Employers will be relieved to learn that the new law does not permit fines or other penalties to be levied against employers for offences committed by their employees in the course of their work duties. The offences created under this new law are exclusively directed at the driver of a motor vehicle whether or not he/she is working at the time of the offence.

That said, employers should be aware that they may not be immune from civil liability in circumstances where an employee is involved in a vehicle accident while using a hand-held device for employment-related purposes. For example, an employer may be found vicariously liable simply because the employee was engaged in work-related duties at the time of the accident. Further, an employer could be found directly liable if the employee was using a hand-held device provided by the employer or was driving an employer-owned vehicle. Employers should consider reviewing their liability insurance policies to determine whether they may be subject to any coverage exclusions that are triggered by the use of hand-held devices.
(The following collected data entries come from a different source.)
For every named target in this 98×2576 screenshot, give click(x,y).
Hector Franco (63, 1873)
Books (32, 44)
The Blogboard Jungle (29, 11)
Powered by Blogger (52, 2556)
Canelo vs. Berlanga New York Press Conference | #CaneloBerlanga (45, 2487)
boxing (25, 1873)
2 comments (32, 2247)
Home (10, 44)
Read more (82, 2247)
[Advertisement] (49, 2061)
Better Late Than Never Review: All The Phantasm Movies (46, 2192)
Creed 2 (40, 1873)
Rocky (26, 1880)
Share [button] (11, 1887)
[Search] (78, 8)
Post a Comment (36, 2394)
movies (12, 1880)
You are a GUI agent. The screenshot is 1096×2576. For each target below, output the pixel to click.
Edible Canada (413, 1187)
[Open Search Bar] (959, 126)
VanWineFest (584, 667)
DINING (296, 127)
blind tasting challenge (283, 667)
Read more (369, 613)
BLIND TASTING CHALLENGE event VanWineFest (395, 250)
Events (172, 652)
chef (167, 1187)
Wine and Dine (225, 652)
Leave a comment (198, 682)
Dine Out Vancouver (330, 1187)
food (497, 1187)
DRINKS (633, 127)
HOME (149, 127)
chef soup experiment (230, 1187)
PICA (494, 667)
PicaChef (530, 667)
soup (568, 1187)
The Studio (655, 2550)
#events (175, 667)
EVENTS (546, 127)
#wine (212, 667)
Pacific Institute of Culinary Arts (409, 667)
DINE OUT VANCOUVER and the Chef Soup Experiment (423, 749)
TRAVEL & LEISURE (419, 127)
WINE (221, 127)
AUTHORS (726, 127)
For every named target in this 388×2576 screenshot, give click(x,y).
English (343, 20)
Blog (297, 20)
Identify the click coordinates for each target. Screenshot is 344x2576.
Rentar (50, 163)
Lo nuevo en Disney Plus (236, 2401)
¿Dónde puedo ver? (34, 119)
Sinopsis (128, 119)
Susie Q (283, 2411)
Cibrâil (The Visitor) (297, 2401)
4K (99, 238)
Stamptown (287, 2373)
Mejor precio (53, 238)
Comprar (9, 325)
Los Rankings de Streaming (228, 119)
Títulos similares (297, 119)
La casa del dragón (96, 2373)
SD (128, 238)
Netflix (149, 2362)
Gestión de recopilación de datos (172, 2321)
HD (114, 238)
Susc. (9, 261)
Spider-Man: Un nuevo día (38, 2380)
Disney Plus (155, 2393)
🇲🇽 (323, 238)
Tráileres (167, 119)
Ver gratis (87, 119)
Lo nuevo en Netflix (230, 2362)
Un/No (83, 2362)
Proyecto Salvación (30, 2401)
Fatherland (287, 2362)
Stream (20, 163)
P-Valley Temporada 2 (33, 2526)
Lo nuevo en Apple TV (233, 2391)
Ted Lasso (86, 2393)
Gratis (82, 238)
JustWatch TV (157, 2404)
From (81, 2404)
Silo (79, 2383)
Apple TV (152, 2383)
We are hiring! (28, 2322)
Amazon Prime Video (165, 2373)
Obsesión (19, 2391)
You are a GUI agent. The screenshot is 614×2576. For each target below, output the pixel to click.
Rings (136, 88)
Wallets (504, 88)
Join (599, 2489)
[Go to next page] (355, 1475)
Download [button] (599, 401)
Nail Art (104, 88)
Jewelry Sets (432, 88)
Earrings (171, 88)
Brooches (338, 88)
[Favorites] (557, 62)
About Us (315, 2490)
While the issue of employer liability relating to the use of cell phones by employees while driving has yet to be reviewed by Canadian courts, there have been a number of high-profile decisions from the United States in recent years in which employers have lost multi-million dollar lawsuits in this area. In Dyke Industries, for example, an Arkansas-based company lost a $21-million lawsuit for personal injuries sustained by the plaintiff in a car accident caused by an employee who was using a cell phone for a sales call at the exact moment of the accident.

Employers should also consider their general obligation under the Ontario Occupational Health and Safety Act to take every reasonable precaution to protect the health and safety of their workers. This duty could reasonably be interpreted by the courts as requiring employers to, for example, establish workplace policies and provide worker training regarding the use of hand-held devices while driving.

How Employers Should Respond

In preparation for these pending changes, Ontario employers should consider taking the following steps to minimize their potential liability and protect the health and safety of their workforce:

  1. Develop and Implement a Cell Phone/PDA Use Policy. Employers should take steps to develop and implement a policy that sets out limitations on their employees’ use of cell phone and BlackBerry® devices and is consistent with Ontario’s new legal standards. At a minimum, the policy should prohibit the use of hand-held devices while driving at all times unless the device is used in "hands-free" mode or the vehicle is off the road and not in motion at the time of the call.
  2. Educate Employees About Their Legal Obligations. Employers should develop a communications and mandatory training strategy to ensure employees are fully aware of company policy governing cell phone use and their new obligations under the Highway Traffic Act. Employees should be required to sign a form acknowledging that they have been informed about the policy changes, and the form should be kept in each employee’s file.
  3. Review Job Duties and Responsibilities. Employers should consider whether any of their employees are operationally required or expected to be responsive to calls and e-mails while in transit. These employees should be provided with clear guidance for placing and receiving calls and e-mails while driving, and should be protected from reprisals for failing to answer calls or e-mails while in transit.
  4. Consistently Enforce Disciplinary Measures. Employers should consistently enforce policies governing cell phone use by issuing warnings and, where appropriate, disciplinary measures commensurate with the severity of the infraction.
  5. Provide Hands-Free Devices. Where appropriate and feasible, employers may consider issuing hands-free devices to employees, particularly those employees who are required to use cell phones and other devices frequently throughout the workday.

Conclusion

By taking proactive steps to address Ontario’s new law governing cell phone use while driving, employers can reduce their potential liability, help promote a culture of worker safety, and ensure compliance with the law.